- Associated Press - Saturday, April 9, 2016

Excerpts of recent editorials of statewide and national interest from New England newspapers:

The Providence Journal (R.I.), April 9, 2016

Roughly six years after it was physically stanched, the BP oil spill came to a quiet official conclusion last week. On Monday, a federal judge in New Orleans gave final approval to a settlement estimated at $20.8 billion. Of that amount, $5.5 billion consists of penalties under the Clean Water Act. Much of the rest will be spent on compensation and repairs for environmental damage. Some will go toward reimbursing government costs.
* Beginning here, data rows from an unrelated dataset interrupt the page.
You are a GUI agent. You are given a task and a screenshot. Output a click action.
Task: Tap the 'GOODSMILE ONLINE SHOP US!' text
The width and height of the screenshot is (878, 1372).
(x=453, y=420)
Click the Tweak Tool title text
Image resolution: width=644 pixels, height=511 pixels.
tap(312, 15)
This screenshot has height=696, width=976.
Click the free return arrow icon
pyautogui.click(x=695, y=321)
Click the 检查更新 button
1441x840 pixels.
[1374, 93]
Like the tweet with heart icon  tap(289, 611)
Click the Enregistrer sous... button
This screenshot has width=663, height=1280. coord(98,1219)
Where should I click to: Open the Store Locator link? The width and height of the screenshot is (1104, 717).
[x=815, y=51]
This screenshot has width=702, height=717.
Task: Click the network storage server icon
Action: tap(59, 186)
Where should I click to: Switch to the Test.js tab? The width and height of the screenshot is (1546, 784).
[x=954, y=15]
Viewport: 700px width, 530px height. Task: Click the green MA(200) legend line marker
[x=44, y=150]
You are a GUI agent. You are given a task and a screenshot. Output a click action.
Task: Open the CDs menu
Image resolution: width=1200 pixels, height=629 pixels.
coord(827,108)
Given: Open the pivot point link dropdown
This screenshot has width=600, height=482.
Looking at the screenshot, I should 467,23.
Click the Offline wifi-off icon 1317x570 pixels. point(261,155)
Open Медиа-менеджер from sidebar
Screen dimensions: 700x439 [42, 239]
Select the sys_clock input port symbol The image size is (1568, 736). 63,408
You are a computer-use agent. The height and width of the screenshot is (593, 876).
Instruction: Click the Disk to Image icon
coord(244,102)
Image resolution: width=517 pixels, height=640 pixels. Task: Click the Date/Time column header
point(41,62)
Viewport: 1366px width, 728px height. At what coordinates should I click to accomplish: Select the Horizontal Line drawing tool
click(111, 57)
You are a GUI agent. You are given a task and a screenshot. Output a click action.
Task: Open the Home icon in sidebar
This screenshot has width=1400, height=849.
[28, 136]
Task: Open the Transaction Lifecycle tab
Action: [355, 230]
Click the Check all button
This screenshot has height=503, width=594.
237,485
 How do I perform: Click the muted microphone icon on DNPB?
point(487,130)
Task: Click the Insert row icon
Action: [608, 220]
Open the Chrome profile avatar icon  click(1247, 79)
In 2010, millions of gallons of oil spilled into the Gulf of Mexico following a drilling-rig explosion that killed 11 workers. Under the settlement with BP, five Gulf states and numerous local governments will receive payments over the next dozen years. The funds will enable them to ramp up vital restoration work in coastal areas.

The Justice Department has described the agreement, initially announced last July, as the largest environmental settlement in U.S. history.



For a long-suffering region of the country, the settlement’s clearing of the way for environmental repairs is certainly a great step forward. Many Americans well recall scenes of soiled beaches, damaged fisheries and injured wildlife. Hotels, restaurants and related businesses suffered as tourists stayed away for months. Under a separate but uncapped 2012 agreement, BP continues to settle claims from business owners and residents who say they were harmed.

Yet only a handful of BP employees were criminally charged in the spill; they were either acquitted or received light punishment. The company itself paid $4 billion in criminal penalties tied to the rig workers’ deaths. But for the most part, individuals were not held accountable.

While the amount of the final settlement appears satisfactory, and sufficient to cover substantial restoration efforts, taxpayers nevertheless have grounds for dismay. BP will be allowed to write off nearly $15.3 billion of the settlement costs. In other words, the oil giant will enjoy a tax deduction for what the U.S. District judge in the case, Carl Barbier, has declared to be “gross negligence.”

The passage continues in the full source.